New regulations released last week by the Environmental Protection Agency governing greenhouse gas emissions from power plants could be one of the largest transfers of wealth in history.
Jason Hayes, the assistant director of the American Coal Council, said the bill for climate change is being handed to the U.S. ratepayer as developing nations like China and India increase their greenhouse gas emissions in the face of U.S. cuts. China and India are two of the nations Hayes said are benefiting from U.S. policies on energy.
“Essentially, it’s a gigantic transfer of wealth to the developing world,” Hayes said. “They considered it to be immoral to not raise themselves up out of poverty. They said you can’t ask us not to do that.”
China’s CO2 emissions have risen 180 percent between 1999 and 2011 and was responsible for 27 percent of the world’s CO2 output in 2011. In that same span, India’s CO2 emissions increased 68 percent.
The bill to Americans for increased emissions in the developed world isn’t going to be cheap.
A study released by the U.S. Chamber of Commerce’s Institute for 21st Century Energy said the regulations, designed to cut emissions from coal-fired power plants by 30 percent from 2005 levels by 2030, could cost the U.S. economy $50 billion and 224,000 jobs each year through 2030. Coal accounted for 39 percent of the nation’s electrical generation capacity in 2013.
The United States has the world’s largest reserves with production of 1 billion short tons in 2013, the lowest total since 1993. Under the new regulations, older coal plants that still have plenty of life in them would have to be shuttered to comply with the new regulations.
Increased energy costs from shuttering coal plants would be passed on at all levels of the economy, giving rise to serious inflationary pressure. According to the Department of Energy, plants that supply the equivalent of 33 million homes will close by 2020.
“The bottom line is prices will go up and ratepayers will pay more,” Hayes said. “The thing with those older plants is they were already paid for. So what’s coming up in its place is new construction and you’re going to have to be paying off the capital on those power plants. The older coal plants were paid for, so you could operate them for the cost of fuel and your overhead costs.”
But the administration claims that instead of going up, power rates will decrease 8 percent by “increasing energy efficiency and reducing demand in the electricity system.”
With coal largely off the table thanks to the regulations, the nation’s energy needs would have to be met by the triad of nuclear, natural gas and renewable sources. All have serious issues.
Natural gas prices were hard hit by the polar vortex cold snap that raised rates by 44 percent. Natural gas represented 27 percent of the nation’s electrical generation capacity in 2013. Making it the primary source of the nation’s electricity is not without its drawbacks, despite the United States being the world’s largest natural gas producer.

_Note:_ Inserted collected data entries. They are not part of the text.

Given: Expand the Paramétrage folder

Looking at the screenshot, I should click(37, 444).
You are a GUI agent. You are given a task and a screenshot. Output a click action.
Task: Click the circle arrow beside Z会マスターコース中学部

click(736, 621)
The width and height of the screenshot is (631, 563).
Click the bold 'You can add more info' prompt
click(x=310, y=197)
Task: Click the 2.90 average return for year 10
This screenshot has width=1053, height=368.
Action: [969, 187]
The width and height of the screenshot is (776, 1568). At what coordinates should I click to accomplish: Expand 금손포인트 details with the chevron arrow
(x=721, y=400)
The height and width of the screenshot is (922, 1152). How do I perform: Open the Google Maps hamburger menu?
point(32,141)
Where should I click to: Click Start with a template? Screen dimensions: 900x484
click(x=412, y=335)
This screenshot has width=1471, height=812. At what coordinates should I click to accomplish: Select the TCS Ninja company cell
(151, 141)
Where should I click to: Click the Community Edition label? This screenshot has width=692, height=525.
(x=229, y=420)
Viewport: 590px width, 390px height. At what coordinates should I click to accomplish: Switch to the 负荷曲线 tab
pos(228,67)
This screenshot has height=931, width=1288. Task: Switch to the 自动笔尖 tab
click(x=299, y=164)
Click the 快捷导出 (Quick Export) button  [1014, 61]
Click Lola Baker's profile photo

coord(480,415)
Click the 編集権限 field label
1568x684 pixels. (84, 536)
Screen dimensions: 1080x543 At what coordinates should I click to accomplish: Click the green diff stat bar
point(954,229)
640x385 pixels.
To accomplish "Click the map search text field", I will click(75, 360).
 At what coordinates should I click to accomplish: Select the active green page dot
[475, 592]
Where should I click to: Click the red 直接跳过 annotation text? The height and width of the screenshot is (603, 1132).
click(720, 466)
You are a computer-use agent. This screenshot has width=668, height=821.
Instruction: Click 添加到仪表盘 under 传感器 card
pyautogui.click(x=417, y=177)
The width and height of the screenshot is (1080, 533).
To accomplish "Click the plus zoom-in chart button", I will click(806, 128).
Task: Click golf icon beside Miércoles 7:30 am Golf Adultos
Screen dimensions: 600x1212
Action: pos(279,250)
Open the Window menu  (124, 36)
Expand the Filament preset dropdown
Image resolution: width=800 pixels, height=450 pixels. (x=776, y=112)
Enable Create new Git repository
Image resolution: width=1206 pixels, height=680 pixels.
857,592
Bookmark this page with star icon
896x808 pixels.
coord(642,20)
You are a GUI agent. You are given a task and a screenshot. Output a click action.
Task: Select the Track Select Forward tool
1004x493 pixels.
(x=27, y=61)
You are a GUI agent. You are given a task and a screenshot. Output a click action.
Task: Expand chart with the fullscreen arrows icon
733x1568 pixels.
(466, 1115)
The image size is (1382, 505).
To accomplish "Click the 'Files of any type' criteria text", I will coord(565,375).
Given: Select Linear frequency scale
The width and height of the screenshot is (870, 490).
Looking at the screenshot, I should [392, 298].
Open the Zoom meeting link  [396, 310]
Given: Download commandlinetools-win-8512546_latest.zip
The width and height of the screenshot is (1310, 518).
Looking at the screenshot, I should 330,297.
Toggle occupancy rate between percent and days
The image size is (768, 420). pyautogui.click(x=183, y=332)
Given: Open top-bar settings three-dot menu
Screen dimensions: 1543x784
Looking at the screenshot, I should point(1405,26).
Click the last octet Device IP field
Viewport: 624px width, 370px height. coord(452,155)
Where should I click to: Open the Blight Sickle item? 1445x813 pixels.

“The pressure on natural gas is definitely going to go up,” Hayes said. “There is more natural gas being produced domestically, which is good for the economy. It’ll help relieve some of the pressure, but as demand grows, the supply is going to have to catch up.”
Nuclear energy’s future under the new regulations might be on the rise despite the Fukushima disaster in 2011, but the regulatory hurdles required to build new power plants are extreme. The Obama administration is even helping fund several new nuclear plants, with a $6.5 billion loan guarantee to the Southern Company to build a plant in Georgia and $452 million to design and build small modular reactors.
The administration approved new plants in Tennessee and South Carolina as well as Georgia in 2012. At present, nuclear energy provides 19 percent of the nation’s electrical generation capacity.
Renewable sources represent 13 percent of the nation’s electrical generation capacity, with 52 percent of that from hydroelectric and 32 percent from wind power. But those numbers do come with a powerful caveat.
“The only reason that renewables have cost parity with nuclear, natural gas and coal is because of massive handouts,” Hayes said. “The way it’s set up, you can produce renewable electricity at a loss and still make money because the government is handing you dollars per megawatt hour.”
According to the Institute for Energy’s Hard Facts study, government subsidies were $775.64 per megawatt hour for solar power and $56.29 for wind. In comparison, nuclear subsidies per megawatt hour were $3.14. Hydroelectric power was 82 cents per megawatt hour, while subsidies for coal, natural gas and petroleum liquids were 64 cents apiece.